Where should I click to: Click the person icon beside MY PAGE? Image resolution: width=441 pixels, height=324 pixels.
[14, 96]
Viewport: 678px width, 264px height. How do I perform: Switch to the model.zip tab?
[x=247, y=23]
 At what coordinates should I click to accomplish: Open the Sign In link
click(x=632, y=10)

########################################

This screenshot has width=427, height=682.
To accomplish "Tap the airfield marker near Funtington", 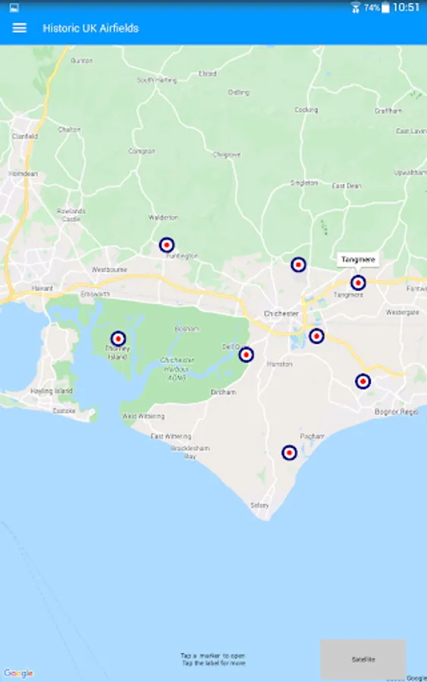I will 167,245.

########################################

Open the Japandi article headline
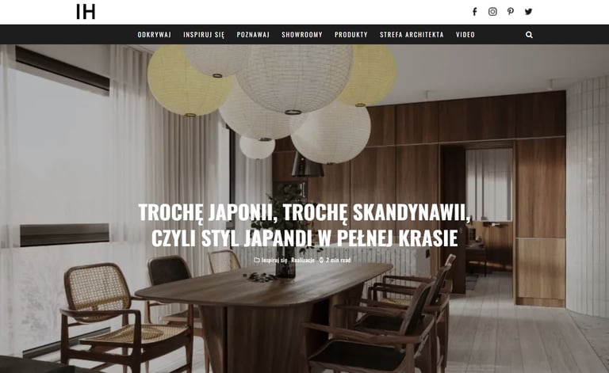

########################################

> **TASK INSTRUCTIONS**
Reproduce the records from the line with "At what coordinates" to the line with "click(x=632, y=10)", both included, and nothing else.

> **RESPONSE TO THE EXERCISE**
 At what coordinates should I click to accomplish: Open the Sign In link
click(x=632, y=10)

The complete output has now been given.